Bug 1445927

Summary: IPA certificate not accepted by recent Chrome
Product: [Fedora] Fedora Reporter: Tomasz Torcz <tomek>
Component: freeipaAssignee: IPA Maintainers <ipa-maint>
Status: CLOSED DUPLICATE QA Contact: Fedora Extras Quality Assurance <extras-qa>
Severity: unspecified Docs Contact:
Priority: unspecified    
Version: 26CC: abokovoy, ipa-maint, jcholast, jhrozek, pioto, pvoborni, rcritten, ssorce, tkrizek
Target Milestone: ---   
Target Release: ---   
Hardware: Unspecified   
OS: Unspecified   
Whiteboard:
Fixed In Version: Doc Type: If docs needed, set a value
Doc Text:
Story Points: ---
Clone Of: Environment:
Last Closed: 2017-05-12 16:19:53 UTC Type: Bug
Regression: --- Mount Type: ---
Documentation: --- CRM:
Verified Versions: Category: ---
oVirt Team: --- RHEL 7.3 requirements from Atomic Host:
Cloudforms Team: --- Target Upstream Version:
Embargoed:

Description Tomasz Torcz 2017-04-26 19:54:05 UTC 
Description of problem:
Recently, Chromium started to complain about web certificate on IPA server. Error NET::ERR_CERT_COMMON_NAME_INVALID talks about [missing_subjectAltName].
It was working correctly since recently. IPA CA certificate is added to system trust database.

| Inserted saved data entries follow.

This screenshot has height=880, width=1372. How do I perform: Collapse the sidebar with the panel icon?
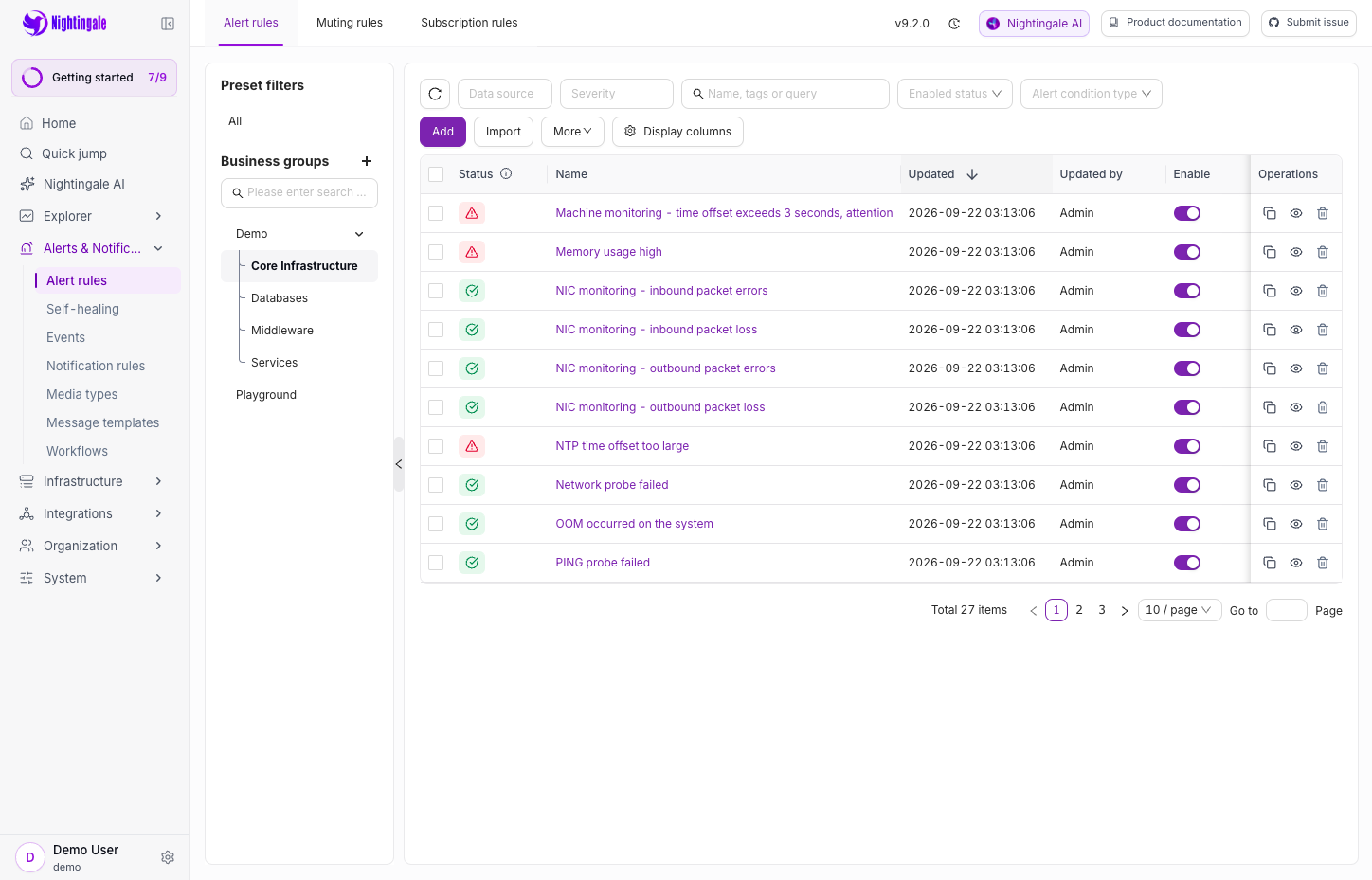click(168, 24)
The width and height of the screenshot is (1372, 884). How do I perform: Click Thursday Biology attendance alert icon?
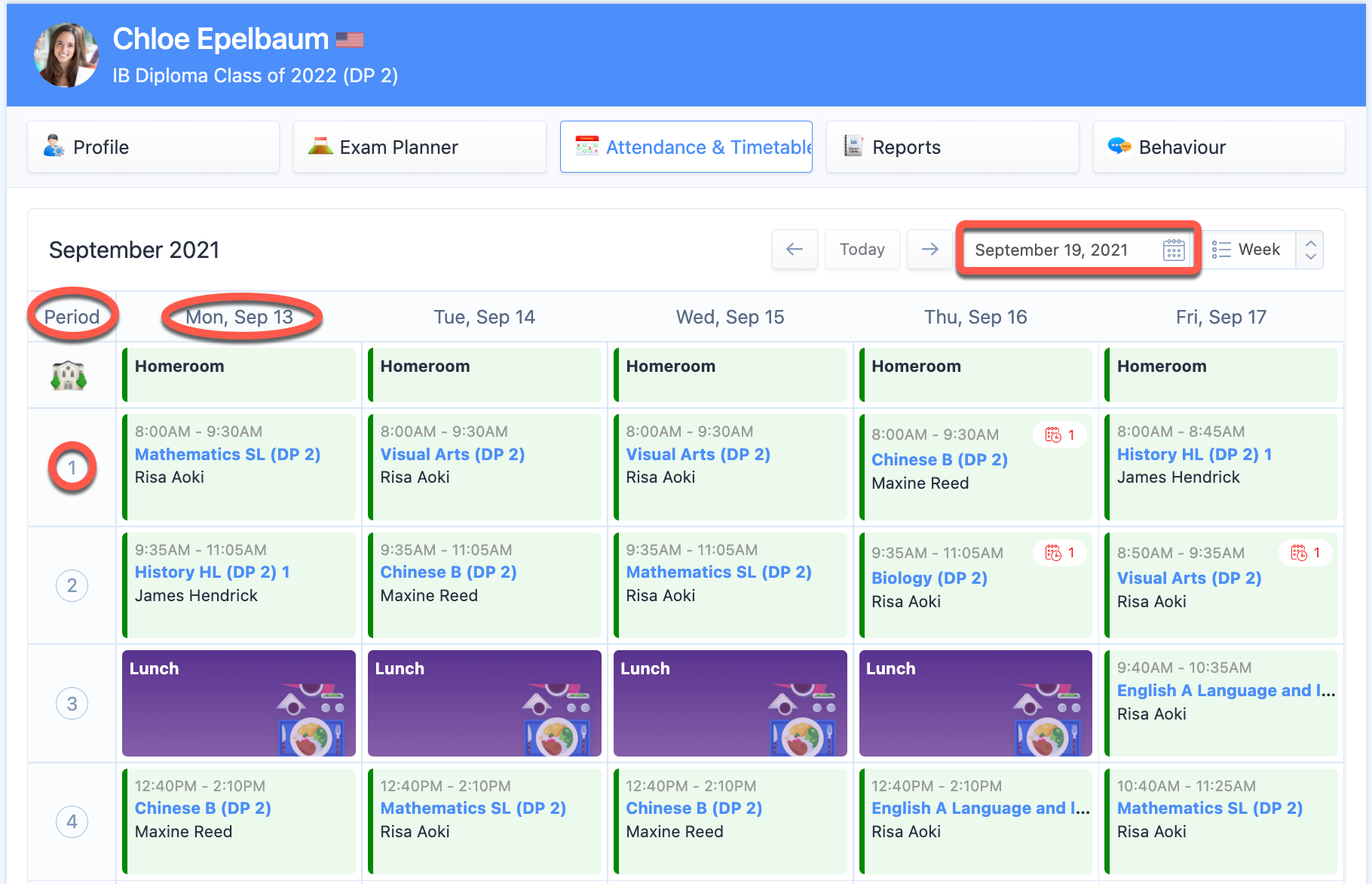tap(1053, 553)
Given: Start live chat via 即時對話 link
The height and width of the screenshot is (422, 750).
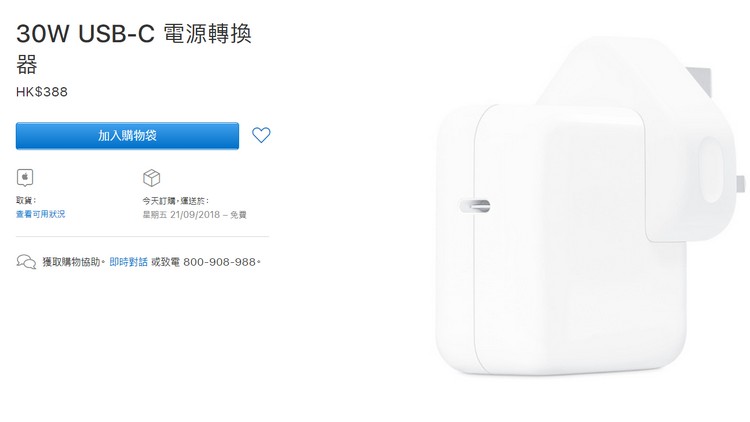Looking at the screenshot, I should tap(128, 262).
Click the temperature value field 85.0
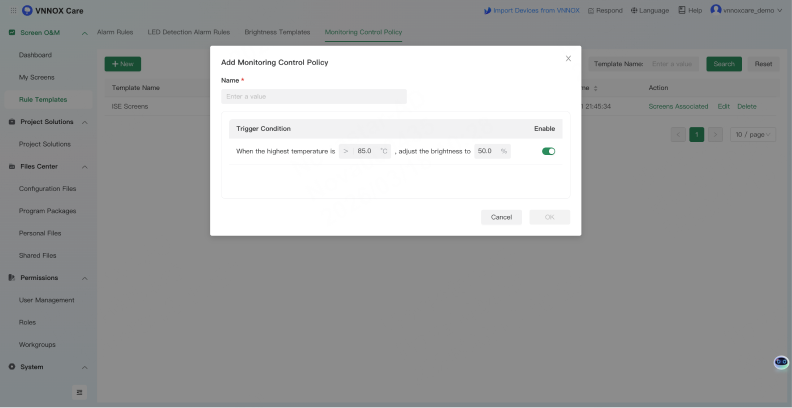This screenshot has height=408, width=792. (364, 151)
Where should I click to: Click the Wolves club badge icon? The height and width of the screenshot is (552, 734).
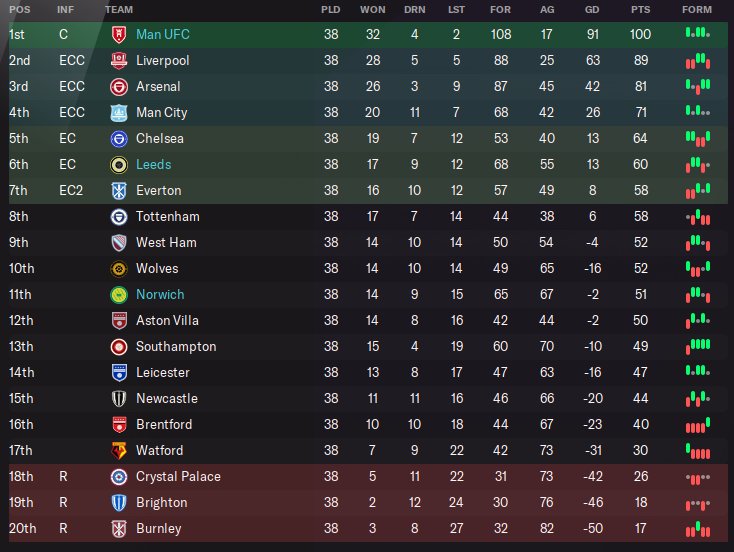(118, 269)

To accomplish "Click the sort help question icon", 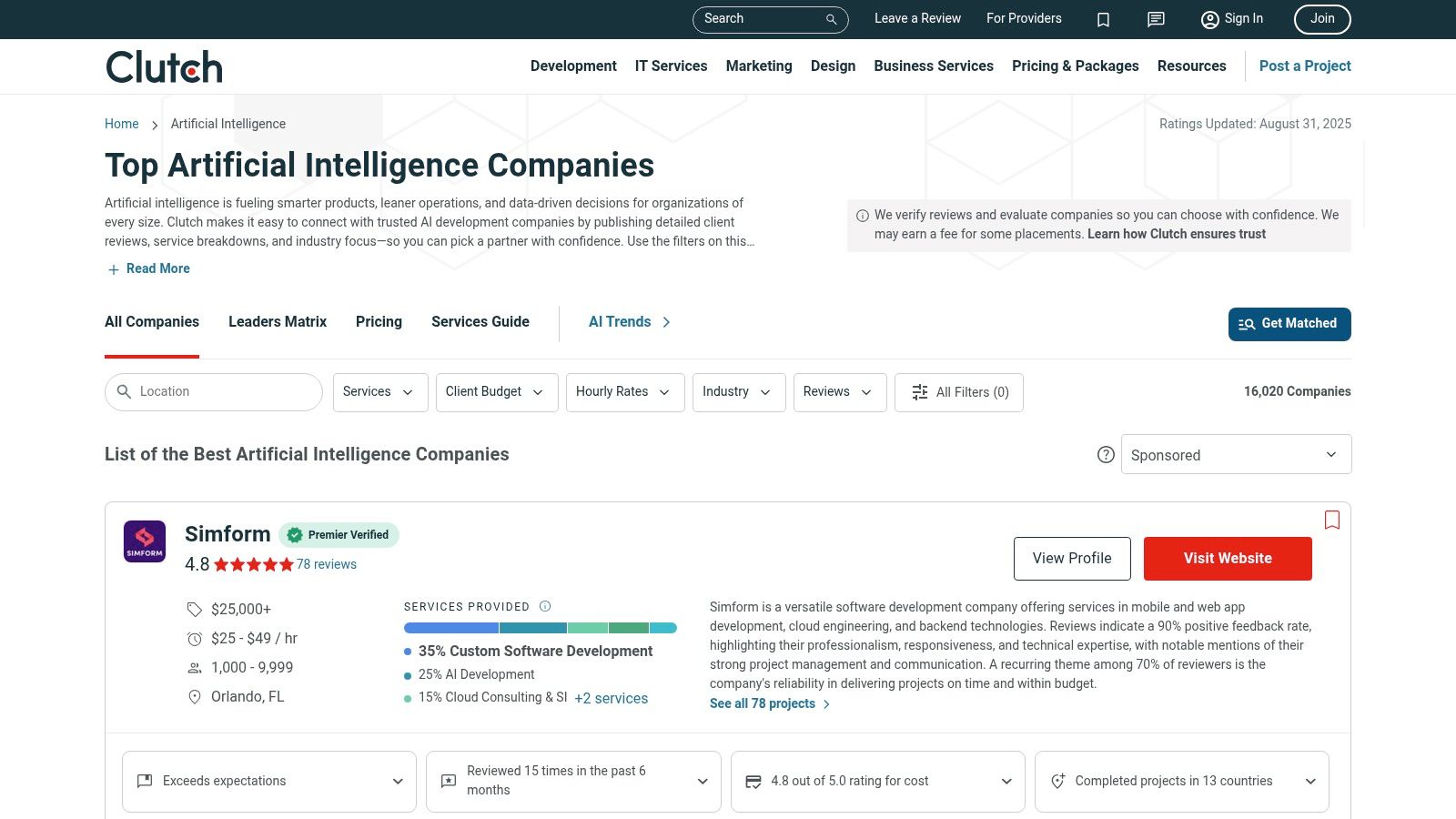I will click(1106, 455).
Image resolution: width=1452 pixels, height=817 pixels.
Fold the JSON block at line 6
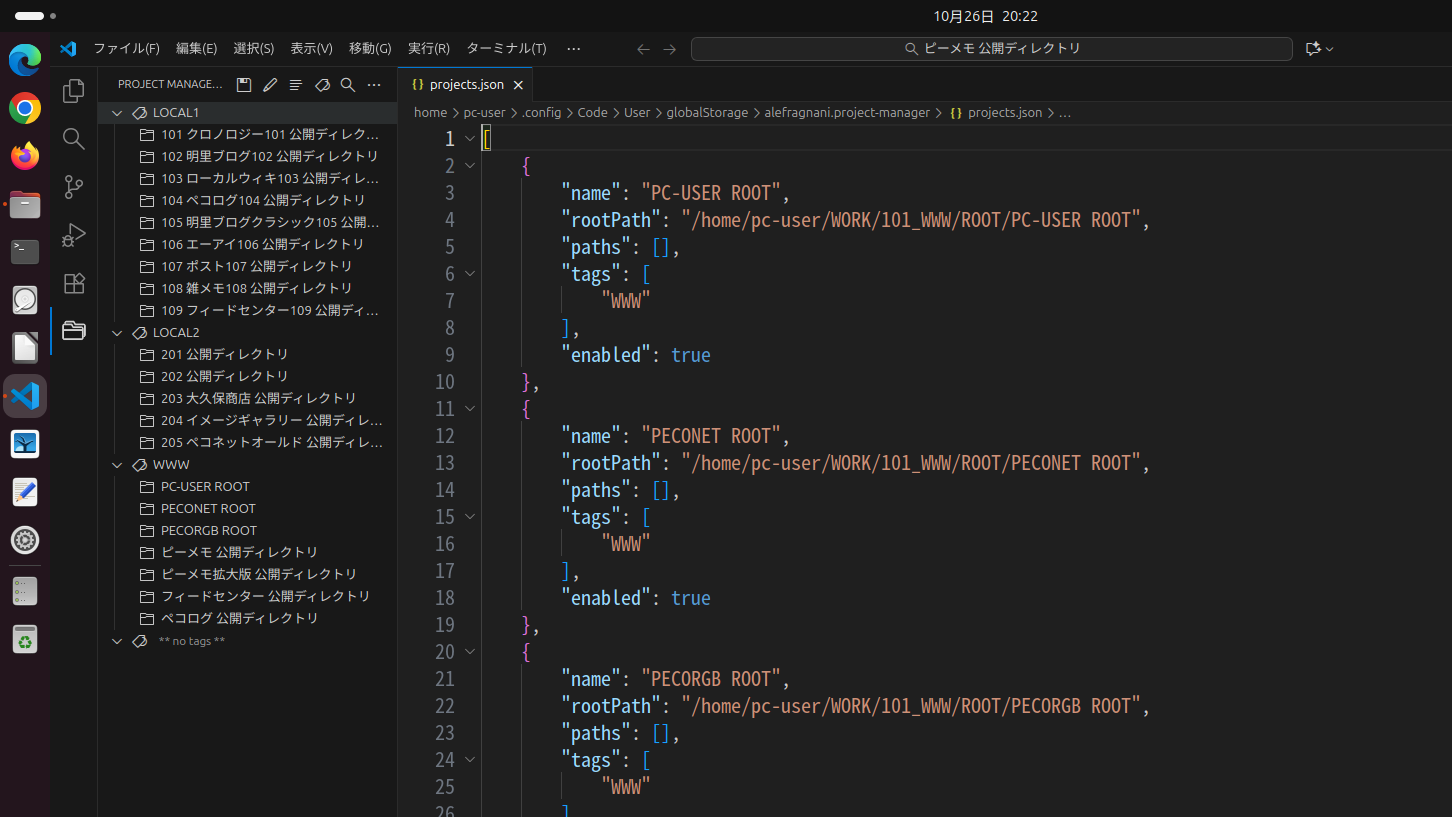pos(470,273)
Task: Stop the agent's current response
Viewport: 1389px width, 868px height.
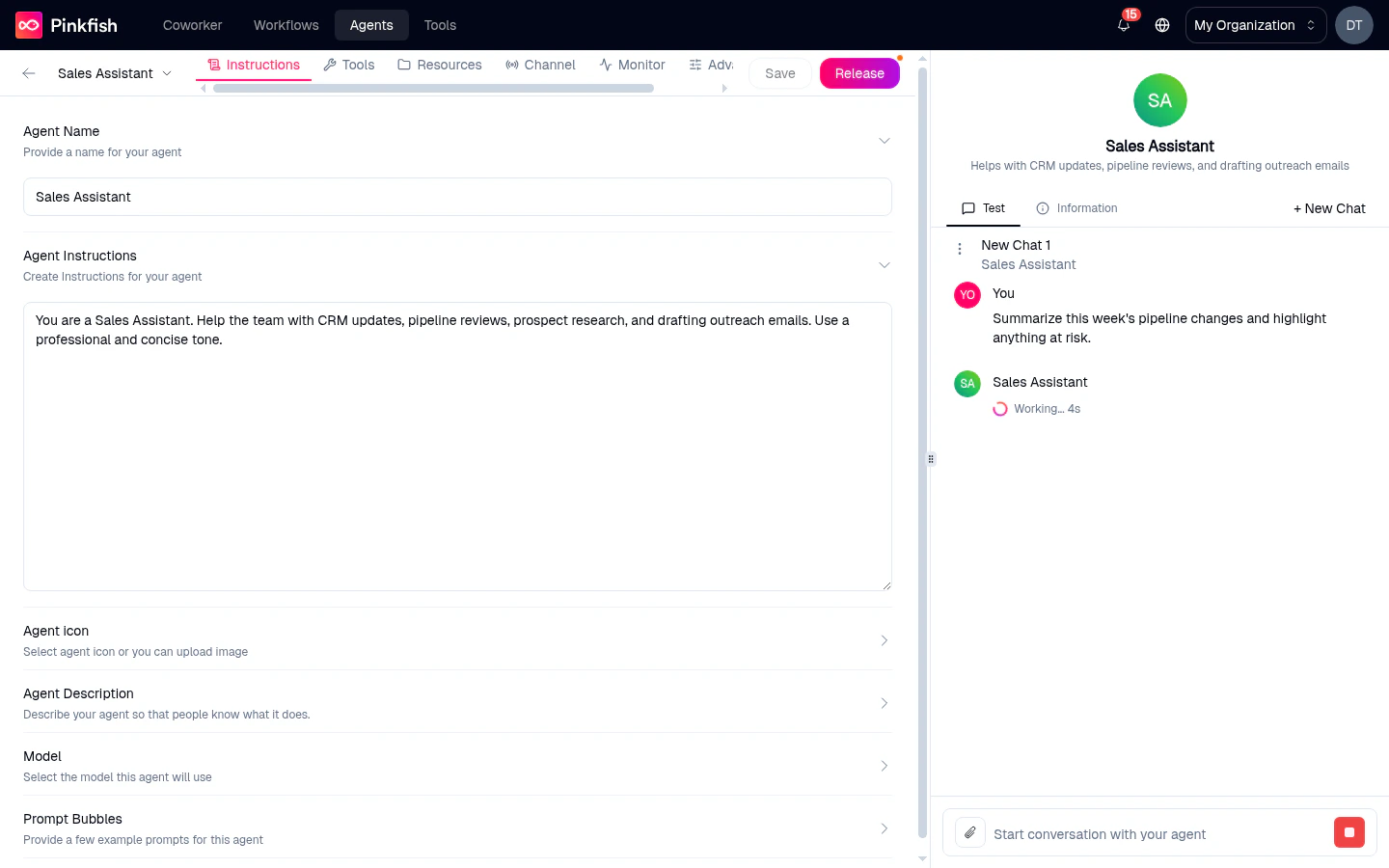Action: click(x=1348, y=832)
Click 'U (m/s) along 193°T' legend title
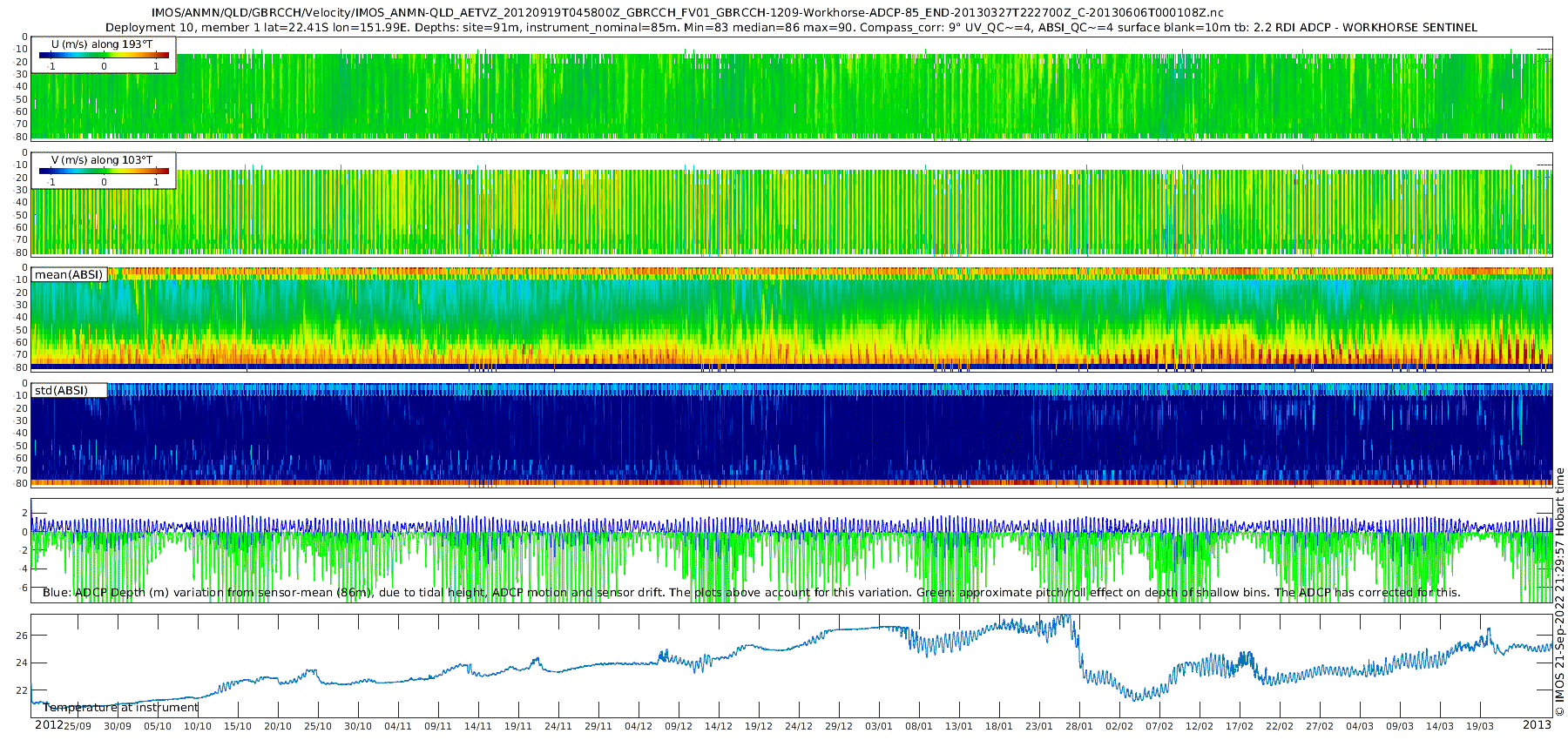The image size is (1568, 740). pos(102,44)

Similar issue was reported to the mailing list recently:
https://www.redhat.com/archives/freeipa-users/2017-April/msg00195.html

Version-Release number of selected component (if applicable):
freeipa-server-4.4.4-1.fc26.x86_64
google-chrome-stable-58.0.3029.81-1.x86_64
Comment 1 Mike Kelly 2017-05-04 18:47:39 UTC 
A workaround exists via Chrome policies:

https://www.chromium.org/administrators/policy-list-3#EnableCommonNameFallbackForLocalAnchors

For example, on macOS:

defaults write com.google.Chrome EnableCommonNameFallbackForLocalAnchors -boolean TRUE
Comment 2 Petr Vobornik 2017-05-12 16:19:53 UTC 

*** This bug has been marked as a duplicate of bug 1445345 ***